我一直在使用 pycrypto 模块通过 RSA 密钥对和算法进行加密和解密.问题是当我尝试加密大文件(10kB 的文本文件)时,我在读取文件并加密时采用 32 字节的块大小

>>>f = open('10kb','rb')>>>p = open('enc','wb')>>>为真:数据 = f.read(32)如果不是数据:休息enc_data = public_key.encrypt(data,32)p.write(enc_data[0])p.close()f.close()

它给出了输出:

128128.......还有它正在写的许多 128 个块

当我试图解密加密文件时,我需要用 128 字节的块读取它以便返回 32 字节的块,

>>>f = open('enc','rb')>>>p = open('dec','wb')>>>为真:数据 = f.read(128)如果不是数据:休息dec_data = private_key.decrypt(data)p.write(dec_data)p.close()f.close()

它给出了输出:

3232.....它正在解密这么多 32 字节的块,然后128128128128回溯(最近一次调用最后一次):文件<pyshell#251>",第 5 行,在 <module> 中enc_data = private_key.decrypt(data)文件/usr/lib/python3/dist-packages/Crypto/PublicKey/RSA.py",第174行,解密返回 pubkey.pubkey.decrypt(self, ciphertext)文件/usr/lib/python3/dist-packages/Crypto/PublicKey/pubkey.py",第93行,解密明文=self._decrypt(密文)文件/usr/lib/python3/dist-packages/Crypto/PublicKey/RSA.py",第 237 行,在 _decryptcp = self.key._blind(密文, r)值错误:消息太大

到输出块大小为 32 的地步,它正在解密,但从 128 开始,它搞砸了.为什么说消息大小太大?有没有更好更快的方法来使用 pycrypto 模块解密大文本文件?

解决方案

部分 答案即将到来 ...

RSA 适用于数字.当您序列化这些长整数时,您只能从中获取字节.由于这些数字没有固定大小,因此它们会根据需要使用尽可能多的字节进行序列化,但不会更多.

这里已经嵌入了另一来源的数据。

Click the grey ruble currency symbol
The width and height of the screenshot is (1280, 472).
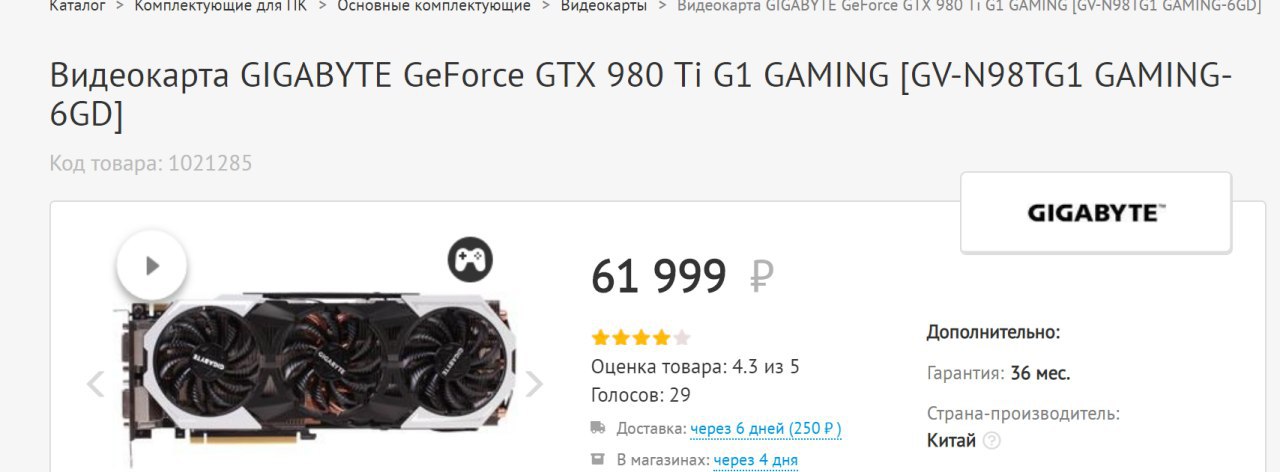tap(762, 276)
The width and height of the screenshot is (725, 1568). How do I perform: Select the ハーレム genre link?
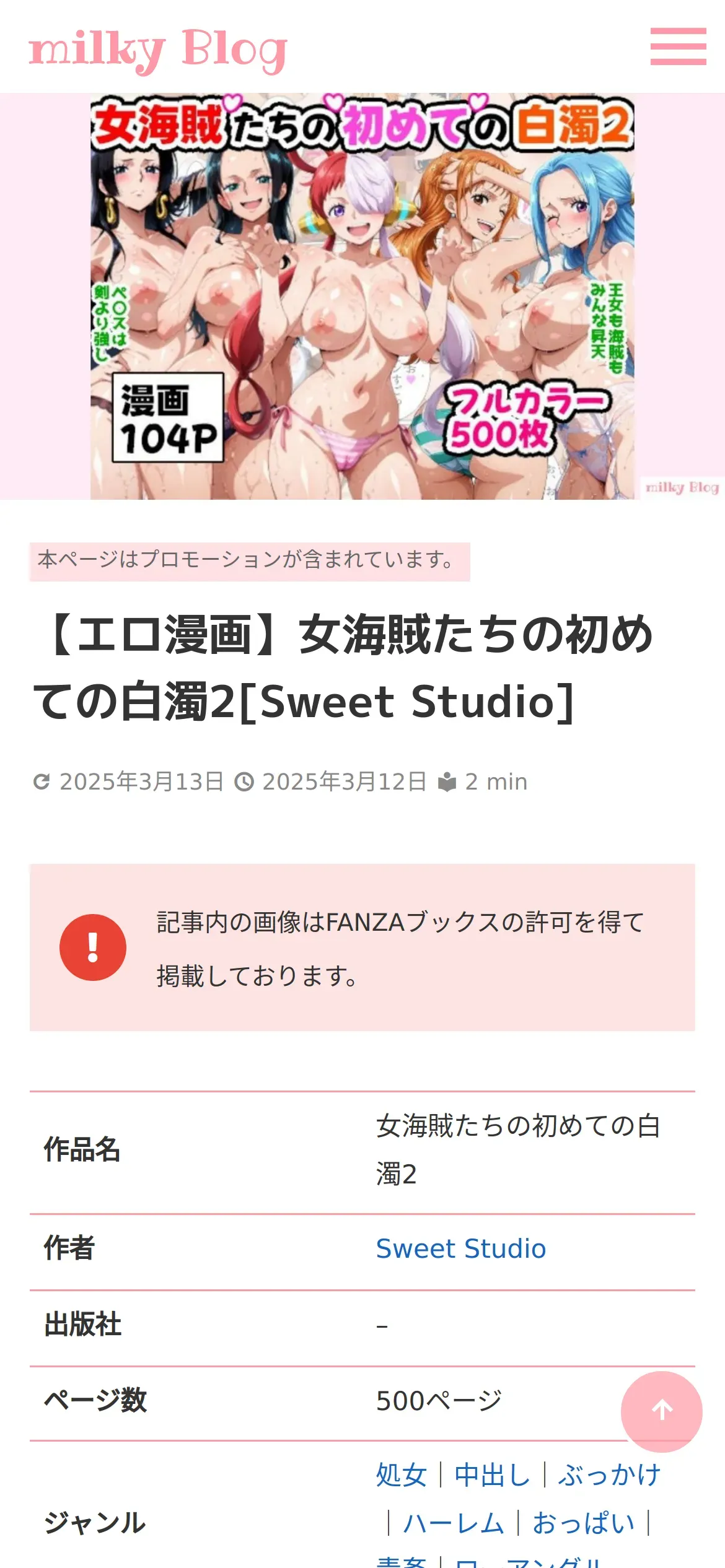454,1523
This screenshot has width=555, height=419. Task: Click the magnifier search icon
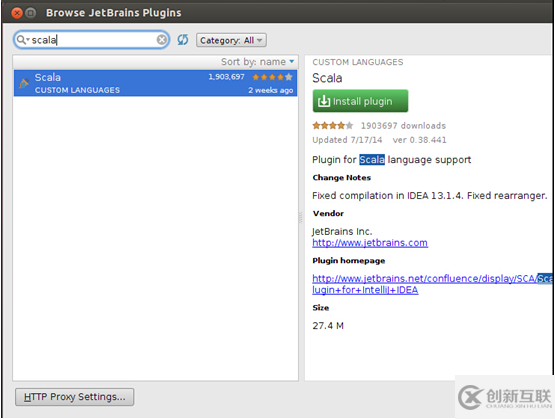(21, 40)
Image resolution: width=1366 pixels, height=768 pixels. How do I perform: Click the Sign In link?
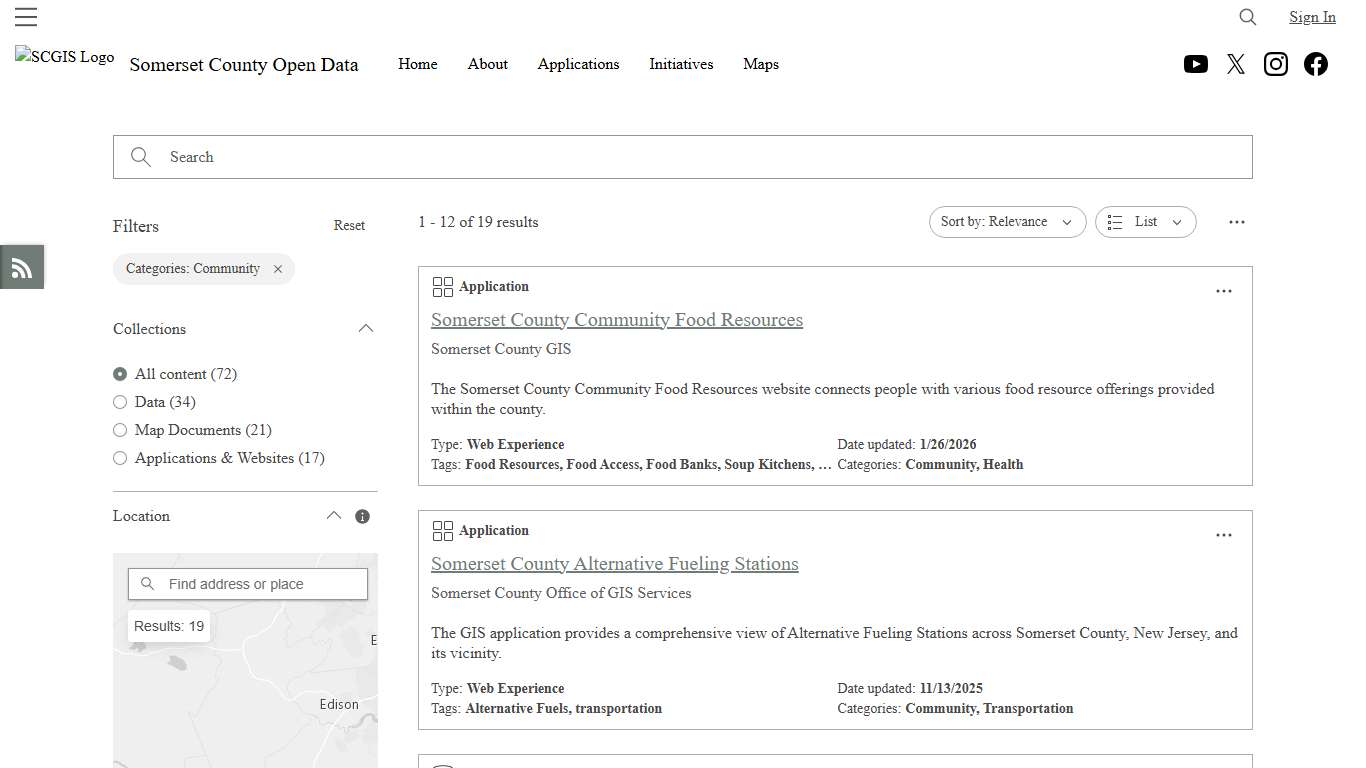[1312, 17]
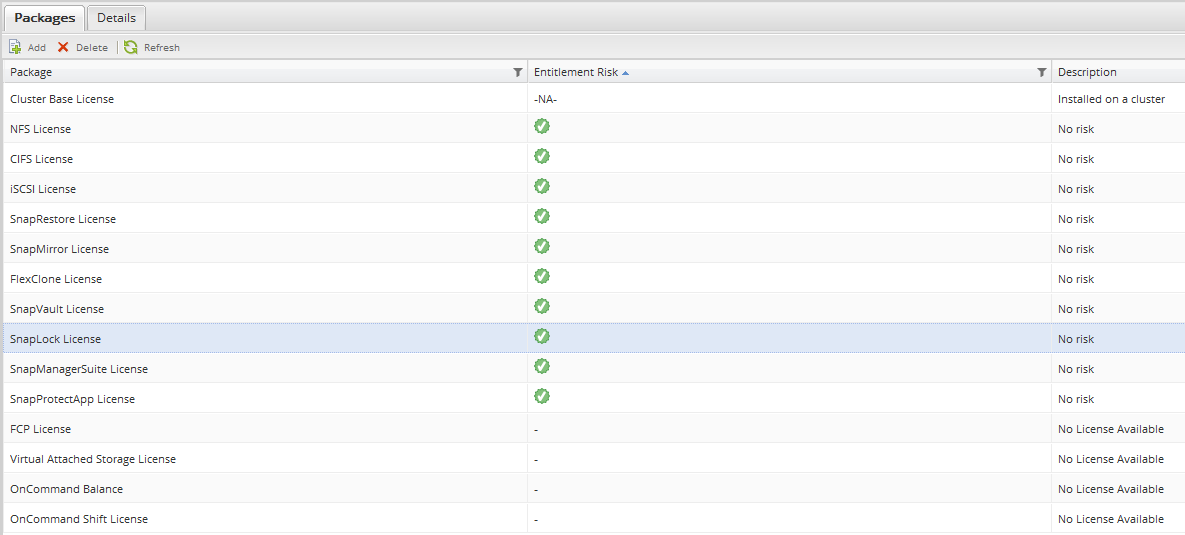Viewport: 1185px width, 535px height.
Task: Toggle sort arrow on Entitlement Risk column
Action: [626, 72]
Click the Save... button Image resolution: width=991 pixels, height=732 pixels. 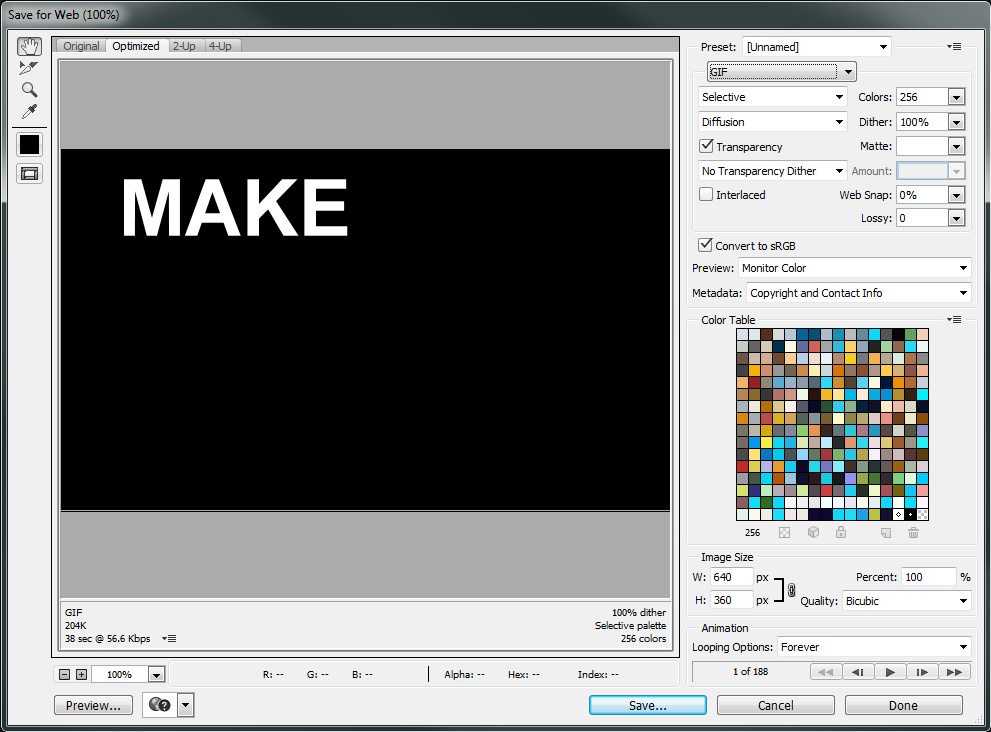click(x=647, y=705)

一个 RSA 加密 c = m mod n 可以产生密文,密文要小得多比 n,不是所有的字节都被填满,因为数字的前导零不必被序列化.

有时(取决于模数和明文),您可能会在加密期间写入 127 字节的块而不是 128 字节的块,但在解密期间您总是读取 128 字节的块.这意味着,您正在从下一个块中拿走一个字节.当对齐中断时,您可能会遇到各种随机行为,例如块大于模数,因此不是有效的密文.

有两种方法可以解决:

  1. 总是在它之前写密文块的长度.

    加密:

    data = f.read(readsize)如果不是数据:休息我 += 1enc_data = public_key.encrypt(data, 32)[0]p.write(chr(len(enc_data)))p.write(enc_data)

    解密:

    length = f.read(1)如果不是长度:休息数据 = f.read(ord(length))打印(长度,长度(数据))j += 1dec_data = private_key.decrypt(data)p.write(dec_data[:readsize])

    最后,您必须将密文减小到原始明文大小,因为您在工作时没有使用 PKCS#1 v1.5 填充或 OAEP.

  2. 填充加密过程中丢失的零字节.

    加密:

    data = f.read(readsize)如果不是数据:休息我 += 1enc_data = public_key.encrypt(data, 32)[0]而 len(enc_data) 

    解密:

    data = f.read(writesize)如果不是数据:休息j += 1dec_data = private_key.decrypt(data)p.write(dec_data[:readsize])

注意 readsize = 127writesize = 128.这里是两种变体的完整源代码.

现在,这是部分答案,因为这仍然会导致损坏的文件,这些文件也太短,但至少它修复了 OP 的错误.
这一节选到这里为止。